NOTES TO CONSOLIDATED FINANCIAL STATEMENTS
(unaudited)
Note 1. Basis of Presentation
The accompanying unaudited consolidated financial statements include Selkirk Cogen Partners, L.P. and its wholly-owned subsidiary, Selkirk Cogen Funding Corporation, (collectively the “Partnership”). All significant intercompany accounts and transactions have been eliminated.
The consolidated financial statements for the interim periods presented are unaudited and have been prepared pursuant to the rules and regulations of the Securities and Exchange Commission. Certain information and footnote disclosures normally included in financial statements prepared in accordance with generally accepted accounting principles have been omitted pursuant to rules and regulations applicable to interim financial statements. The information furnished in the consolidated financial statements reflects all normal recurring adjustments, which, in the opinion of management, are necessary for a fair presentation of such financial statements. Certain reclassifications have been made to the Consolidated Statement of Operations for the three months ended March 31, 2000 to conform with the current period’s basis of presentation. Operating results for the three months ended March 31, 2001 are not necessarily indicative of the results that may be expected for the year ended December 31, 2001.
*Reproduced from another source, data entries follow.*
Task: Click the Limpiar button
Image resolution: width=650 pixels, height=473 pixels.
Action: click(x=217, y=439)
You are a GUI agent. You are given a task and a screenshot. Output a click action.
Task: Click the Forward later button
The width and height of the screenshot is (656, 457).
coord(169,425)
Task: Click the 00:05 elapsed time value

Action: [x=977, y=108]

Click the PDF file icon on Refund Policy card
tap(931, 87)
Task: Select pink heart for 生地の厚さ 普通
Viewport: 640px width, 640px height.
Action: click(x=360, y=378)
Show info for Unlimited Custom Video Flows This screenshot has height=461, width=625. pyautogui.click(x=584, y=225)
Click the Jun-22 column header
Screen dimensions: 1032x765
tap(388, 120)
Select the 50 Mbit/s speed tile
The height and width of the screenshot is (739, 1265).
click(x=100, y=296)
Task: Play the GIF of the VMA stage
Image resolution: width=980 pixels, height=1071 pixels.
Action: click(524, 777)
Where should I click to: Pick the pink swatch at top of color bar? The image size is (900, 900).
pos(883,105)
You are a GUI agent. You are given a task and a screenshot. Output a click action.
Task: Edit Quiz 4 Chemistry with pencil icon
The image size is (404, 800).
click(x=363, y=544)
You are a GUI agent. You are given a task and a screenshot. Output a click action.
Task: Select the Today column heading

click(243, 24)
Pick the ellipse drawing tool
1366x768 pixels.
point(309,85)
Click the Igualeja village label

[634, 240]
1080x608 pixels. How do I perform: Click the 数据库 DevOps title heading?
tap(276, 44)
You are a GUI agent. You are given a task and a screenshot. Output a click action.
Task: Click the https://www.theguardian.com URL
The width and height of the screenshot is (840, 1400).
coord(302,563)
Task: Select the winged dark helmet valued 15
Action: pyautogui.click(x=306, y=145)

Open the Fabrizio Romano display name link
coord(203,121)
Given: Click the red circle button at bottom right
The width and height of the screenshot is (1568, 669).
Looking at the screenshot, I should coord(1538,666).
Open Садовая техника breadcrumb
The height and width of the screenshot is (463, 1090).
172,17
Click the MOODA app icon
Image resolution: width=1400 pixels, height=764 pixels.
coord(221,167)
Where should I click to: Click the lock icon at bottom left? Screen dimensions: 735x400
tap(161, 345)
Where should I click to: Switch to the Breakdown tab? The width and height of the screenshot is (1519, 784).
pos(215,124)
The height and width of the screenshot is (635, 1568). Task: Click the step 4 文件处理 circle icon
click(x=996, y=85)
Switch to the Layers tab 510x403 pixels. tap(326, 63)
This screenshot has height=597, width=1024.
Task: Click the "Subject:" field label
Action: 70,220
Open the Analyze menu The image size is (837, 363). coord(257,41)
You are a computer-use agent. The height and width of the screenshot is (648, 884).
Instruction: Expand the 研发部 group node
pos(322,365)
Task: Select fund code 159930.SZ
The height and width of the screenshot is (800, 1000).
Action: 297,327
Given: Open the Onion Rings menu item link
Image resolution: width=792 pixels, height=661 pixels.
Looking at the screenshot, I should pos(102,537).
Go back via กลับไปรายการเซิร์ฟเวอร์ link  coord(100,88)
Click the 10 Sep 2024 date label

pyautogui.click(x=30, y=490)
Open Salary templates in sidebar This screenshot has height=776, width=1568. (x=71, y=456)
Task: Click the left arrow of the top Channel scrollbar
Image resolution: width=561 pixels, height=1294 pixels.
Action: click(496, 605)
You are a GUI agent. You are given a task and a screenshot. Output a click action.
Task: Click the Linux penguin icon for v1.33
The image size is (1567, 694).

These consolidated financial statements should be read in conjunction with the audited consolidated financial statements included in the Partnership’s December 31, 2000 Annual Report on Form 10-K.
Note 2. Adoption of New Accounting Pronouncement
The Partnership adopted Statement of Financial Accounting Standards (“SFAS”) No. 133, Accounting for Derivative Instruments and Hedging Activities, as amended by SFAS Nos. 137 and 138, on January 1, 2001. This standard requires the Partnership to recognize all derivatives, as defined in the Statement, on the balance sheet at fair value. Under the standard there are three types of hedges: fair value hedges, cash flow hedges, and foreign currency hedges. A fair value hedge is a hedge of the exposure to changes in the fair value of a recognized asset or liability or of an unrecognized firm commitment, that is attributable to its fixed terms. If the derivative qualifies and is designated as a fair value hedge, the accounting treatment dictates that the changes in the fair value of the hedging instrument will be offset against the changes in fair value of the hedged assets, liabilities, or firm commitments attributable to the hedged risk and reflected in the consolidated statement of operations in the current period. A cash flow hedge is a hedge of the exposure to variability in the cash flows associated with a recognized asset or liability, or a forecasted transaction that is attributable to changes in variable rates or prices. If the derivative qualifies and is designated as a cash flow hedge, the accounting treatment dictates that the effective portions of the changes in the fair value of that derivative will be recognized in other comprehensive income, a separate component of partners’ equity during the hedge period, and will subsequently be recognized in the consolidated statement of operations when the hedged item affects earnings.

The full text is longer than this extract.